→ **YOUR GOAL**
Where a line of the material contains the string "computer", copy that line.

→ **GIVEN INFORMATION**
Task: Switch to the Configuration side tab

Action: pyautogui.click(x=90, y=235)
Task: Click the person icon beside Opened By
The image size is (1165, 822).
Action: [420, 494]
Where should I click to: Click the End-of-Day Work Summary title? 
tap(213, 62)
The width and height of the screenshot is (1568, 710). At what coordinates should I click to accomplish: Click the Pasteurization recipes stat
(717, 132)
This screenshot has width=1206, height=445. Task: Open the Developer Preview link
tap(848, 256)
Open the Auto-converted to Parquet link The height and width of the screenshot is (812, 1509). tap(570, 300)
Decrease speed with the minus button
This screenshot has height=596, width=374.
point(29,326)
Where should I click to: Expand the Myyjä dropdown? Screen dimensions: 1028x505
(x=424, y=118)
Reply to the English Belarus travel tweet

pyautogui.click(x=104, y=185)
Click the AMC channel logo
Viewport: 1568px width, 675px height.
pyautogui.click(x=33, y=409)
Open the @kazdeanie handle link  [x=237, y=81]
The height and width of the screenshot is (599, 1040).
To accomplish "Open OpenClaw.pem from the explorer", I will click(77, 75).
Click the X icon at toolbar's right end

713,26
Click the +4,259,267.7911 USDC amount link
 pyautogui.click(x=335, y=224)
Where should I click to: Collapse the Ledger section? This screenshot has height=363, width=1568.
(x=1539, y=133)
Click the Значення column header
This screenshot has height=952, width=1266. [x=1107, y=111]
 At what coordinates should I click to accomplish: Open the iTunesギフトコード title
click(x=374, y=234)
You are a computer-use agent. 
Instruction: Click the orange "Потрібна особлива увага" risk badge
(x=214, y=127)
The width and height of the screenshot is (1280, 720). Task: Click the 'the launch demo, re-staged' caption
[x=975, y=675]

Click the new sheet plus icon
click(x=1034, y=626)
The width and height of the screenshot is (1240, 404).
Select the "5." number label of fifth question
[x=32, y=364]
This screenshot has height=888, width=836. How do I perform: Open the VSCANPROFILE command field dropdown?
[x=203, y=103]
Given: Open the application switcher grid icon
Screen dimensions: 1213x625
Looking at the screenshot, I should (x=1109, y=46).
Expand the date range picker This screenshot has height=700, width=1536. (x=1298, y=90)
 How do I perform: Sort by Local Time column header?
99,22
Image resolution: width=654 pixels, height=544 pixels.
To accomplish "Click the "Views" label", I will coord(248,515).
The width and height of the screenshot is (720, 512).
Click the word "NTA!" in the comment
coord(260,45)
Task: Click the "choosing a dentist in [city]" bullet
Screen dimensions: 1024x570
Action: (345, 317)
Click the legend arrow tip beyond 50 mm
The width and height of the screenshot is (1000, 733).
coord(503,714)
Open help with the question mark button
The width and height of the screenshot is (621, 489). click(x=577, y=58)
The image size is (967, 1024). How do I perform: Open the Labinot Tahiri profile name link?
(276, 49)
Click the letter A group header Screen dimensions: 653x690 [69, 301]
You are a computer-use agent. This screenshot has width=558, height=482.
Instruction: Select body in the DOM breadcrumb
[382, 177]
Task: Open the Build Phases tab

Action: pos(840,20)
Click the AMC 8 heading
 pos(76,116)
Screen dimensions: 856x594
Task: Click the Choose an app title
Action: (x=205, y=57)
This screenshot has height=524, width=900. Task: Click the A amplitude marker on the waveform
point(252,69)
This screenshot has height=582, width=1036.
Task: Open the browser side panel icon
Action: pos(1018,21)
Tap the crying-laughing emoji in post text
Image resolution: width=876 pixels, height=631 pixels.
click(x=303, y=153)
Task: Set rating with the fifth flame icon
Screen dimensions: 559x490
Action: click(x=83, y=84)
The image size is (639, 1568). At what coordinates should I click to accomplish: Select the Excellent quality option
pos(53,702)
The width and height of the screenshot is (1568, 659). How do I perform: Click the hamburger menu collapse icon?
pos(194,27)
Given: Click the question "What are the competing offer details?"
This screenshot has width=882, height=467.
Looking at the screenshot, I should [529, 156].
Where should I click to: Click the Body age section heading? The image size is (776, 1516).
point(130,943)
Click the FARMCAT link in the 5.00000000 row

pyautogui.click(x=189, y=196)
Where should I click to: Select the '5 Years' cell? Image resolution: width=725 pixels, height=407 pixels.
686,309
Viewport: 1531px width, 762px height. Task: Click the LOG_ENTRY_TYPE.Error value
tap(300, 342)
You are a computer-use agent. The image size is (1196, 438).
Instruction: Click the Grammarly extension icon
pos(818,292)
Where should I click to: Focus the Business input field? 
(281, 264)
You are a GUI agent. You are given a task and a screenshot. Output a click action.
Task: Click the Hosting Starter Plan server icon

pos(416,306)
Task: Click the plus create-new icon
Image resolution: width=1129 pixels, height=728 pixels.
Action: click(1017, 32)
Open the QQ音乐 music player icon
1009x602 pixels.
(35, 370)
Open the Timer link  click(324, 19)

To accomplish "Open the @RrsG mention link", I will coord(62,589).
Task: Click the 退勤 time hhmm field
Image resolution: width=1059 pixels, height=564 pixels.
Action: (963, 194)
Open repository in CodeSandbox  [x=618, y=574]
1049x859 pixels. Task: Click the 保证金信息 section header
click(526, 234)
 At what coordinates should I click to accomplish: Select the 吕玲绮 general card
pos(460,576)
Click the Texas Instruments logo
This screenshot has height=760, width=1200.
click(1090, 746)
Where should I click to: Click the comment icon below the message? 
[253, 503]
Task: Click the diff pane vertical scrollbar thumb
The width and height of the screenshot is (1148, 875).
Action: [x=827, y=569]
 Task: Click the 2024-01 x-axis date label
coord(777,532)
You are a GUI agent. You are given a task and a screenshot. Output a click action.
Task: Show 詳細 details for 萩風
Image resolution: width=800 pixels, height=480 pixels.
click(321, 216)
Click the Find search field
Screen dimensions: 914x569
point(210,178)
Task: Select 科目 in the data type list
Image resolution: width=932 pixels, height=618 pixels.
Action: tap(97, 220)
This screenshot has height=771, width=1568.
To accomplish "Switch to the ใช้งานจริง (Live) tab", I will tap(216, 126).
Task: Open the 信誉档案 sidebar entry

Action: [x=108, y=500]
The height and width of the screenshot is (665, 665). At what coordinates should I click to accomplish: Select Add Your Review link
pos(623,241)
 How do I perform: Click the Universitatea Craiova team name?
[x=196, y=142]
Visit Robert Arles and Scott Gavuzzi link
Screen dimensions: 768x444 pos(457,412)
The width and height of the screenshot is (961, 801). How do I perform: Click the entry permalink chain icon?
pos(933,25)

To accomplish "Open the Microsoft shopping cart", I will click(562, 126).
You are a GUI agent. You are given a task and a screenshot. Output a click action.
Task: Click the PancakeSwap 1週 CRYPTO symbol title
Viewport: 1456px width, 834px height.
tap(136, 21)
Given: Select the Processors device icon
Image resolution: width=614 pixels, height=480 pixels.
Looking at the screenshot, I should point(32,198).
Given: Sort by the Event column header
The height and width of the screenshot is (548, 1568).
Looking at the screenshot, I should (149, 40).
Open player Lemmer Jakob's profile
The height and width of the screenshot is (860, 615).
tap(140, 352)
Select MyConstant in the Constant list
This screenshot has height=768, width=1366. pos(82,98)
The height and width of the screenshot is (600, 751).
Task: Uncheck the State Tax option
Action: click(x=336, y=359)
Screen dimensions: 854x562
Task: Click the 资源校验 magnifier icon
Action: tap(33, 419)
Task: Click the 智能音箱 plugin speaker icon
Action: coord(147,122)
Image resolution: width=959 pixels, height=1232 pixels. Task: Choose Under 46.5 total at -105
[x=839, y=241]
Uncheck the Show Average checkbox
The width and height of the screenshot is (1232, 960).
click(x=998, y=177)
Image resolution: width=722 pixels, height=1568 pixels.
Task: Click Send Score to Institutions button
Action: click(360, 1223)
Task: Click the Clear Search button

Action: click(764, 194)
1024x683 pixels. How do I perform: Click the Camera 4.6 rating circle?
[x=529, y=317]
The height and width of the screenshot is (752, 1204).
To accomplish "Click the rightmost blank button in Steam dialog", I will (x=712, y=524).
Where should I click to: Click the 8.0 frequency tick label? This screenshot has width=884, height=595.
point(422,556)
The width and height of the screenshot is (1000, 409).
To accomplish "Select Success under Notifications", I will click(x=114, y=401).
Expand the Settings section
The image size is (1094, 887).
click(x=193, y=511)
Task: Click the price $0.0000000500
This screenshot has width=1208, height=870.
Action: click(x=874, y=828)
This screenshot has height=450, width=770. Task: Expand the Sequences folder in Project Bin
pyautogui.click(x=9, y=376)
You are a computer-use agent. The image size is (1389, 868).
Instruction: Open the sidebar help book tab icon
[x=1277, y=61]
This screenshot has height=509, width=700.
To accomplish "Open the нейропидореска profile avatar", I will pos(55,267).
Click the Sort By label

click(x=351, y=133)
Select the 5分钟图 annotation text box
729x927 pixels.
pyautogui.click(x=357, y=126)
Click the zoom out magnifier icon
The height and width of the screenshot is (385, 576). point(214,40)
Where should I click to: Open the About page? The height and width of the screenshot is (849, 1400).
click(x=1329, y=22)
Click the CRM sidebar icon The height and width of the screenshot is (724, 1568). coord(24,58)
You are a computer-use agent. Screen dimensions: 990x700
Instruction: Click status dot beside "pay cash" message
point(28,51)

→ **TASK SOLUTION**
You are a computer-use agent. 
You are a computer-use agent. This screenshot has width=558, height=482.
You are a computer-use agent. The image size is (1196, 438).
You are a computer-use agent. The image size is (1389, 868).
You are a computer-use agent. Screen dimensions: 990x700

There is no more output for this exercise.